These journeys have also taught me that while our minds are quick to see differences, things are often more similar than they appear. Although our sensory apparatus is expert at making discriminations and distinctions, our higher order meaning-making systems are also at work actively seeking a through-line of commonality. These two systems are mutually dependent, the higher order system sorting through the stream of difference data looking for patterns, for unity.

Similarity targets that unity. In preparing this book, I evaluated over 55,000 photographs, most taken during travel in nine countries between 2015 and 2018.

I selected the most promising source images from experiments I made with digital manipulation software I assembled, my “aesthetic engine.” The source images are manipulated by mathematically transforming their coordinate space, resulting in pairs where one is an inverse transform of the other. (The full description of this software would be a book-length essay in itself, but basically it’s a pixel-bending, polar matrix inversion apparatus.)  

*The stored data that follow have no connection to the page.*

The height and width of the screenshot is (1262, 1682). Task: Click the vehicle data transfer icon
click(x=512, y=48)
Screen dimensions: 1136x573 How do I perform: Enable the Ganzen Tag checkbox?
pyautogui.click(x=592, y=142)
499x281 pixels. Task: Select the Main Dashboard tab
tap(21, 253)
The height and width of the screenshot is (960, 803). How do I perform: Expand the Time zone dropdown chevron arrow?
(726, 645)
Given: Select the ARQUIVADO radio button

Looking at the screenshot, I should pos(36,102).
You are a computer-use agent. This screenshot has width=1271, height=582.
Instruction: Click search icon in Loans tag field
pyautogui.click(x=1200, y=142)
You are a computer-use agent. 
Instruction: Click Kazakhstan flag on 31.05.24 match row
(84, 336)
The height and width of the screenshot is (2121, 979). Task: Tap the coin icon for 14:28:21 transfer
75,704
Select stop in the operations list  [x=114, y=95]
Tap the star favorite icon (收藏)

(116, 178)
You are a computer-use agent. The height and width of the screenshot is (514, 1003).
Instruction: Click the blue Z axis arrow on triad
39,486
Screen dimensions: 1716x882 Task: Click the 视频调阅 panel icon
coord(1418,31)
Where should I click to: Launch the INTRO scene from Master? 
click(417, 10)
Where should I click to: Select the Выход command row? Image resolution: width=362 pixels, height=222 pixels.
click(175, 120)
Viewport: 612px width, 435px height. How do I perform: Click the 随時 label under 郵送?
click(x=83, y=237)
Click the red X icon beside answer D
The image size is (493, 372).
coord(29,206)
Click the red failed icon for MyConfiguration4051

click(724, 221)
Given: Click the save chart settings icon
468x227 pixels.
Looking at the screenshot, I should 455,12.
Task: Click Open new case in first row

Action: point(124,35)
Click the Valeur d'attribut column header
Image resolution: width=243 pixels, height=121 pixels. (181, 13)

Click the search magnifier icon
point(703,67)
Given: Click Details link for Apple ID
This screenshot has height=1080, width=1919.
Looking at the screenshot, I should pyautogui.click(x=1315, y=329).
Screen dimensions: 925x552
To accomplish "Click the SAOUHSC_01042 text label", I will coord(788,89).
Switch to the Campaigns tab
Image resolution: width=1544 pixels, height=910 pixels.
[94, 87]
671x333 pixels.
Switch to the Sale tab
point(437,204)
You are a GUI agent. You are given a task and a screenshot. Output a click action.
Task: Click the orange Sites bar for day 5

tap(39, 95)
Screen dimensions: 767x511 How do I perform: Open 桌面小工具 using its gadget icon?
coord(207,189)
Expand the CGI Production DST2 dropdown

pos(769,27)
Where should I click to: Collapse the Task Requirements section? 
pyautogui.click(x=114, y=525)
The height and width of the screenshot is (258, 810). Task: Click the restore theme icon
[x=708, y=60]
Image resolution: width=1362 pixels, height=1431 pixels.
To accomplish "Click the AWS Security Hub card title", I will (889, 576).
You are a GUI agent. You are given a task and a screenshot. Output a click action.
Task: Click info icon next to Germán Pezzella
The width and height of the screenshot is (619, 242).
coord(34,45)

In the course of this work, I realized that the software is highly sensitive to minute, easily-overlooked aspects of a source image. For example, changes to the precise cropping along an edge, even in one- to four-pixel adjustments, or the geometric relationships of elements, or the proportions between, say, heavy and light areas, or textured areas and open space, all have a dramatic impact on the final images. The images are similar, and yet the images are different, and our mind reaches to understand how and why.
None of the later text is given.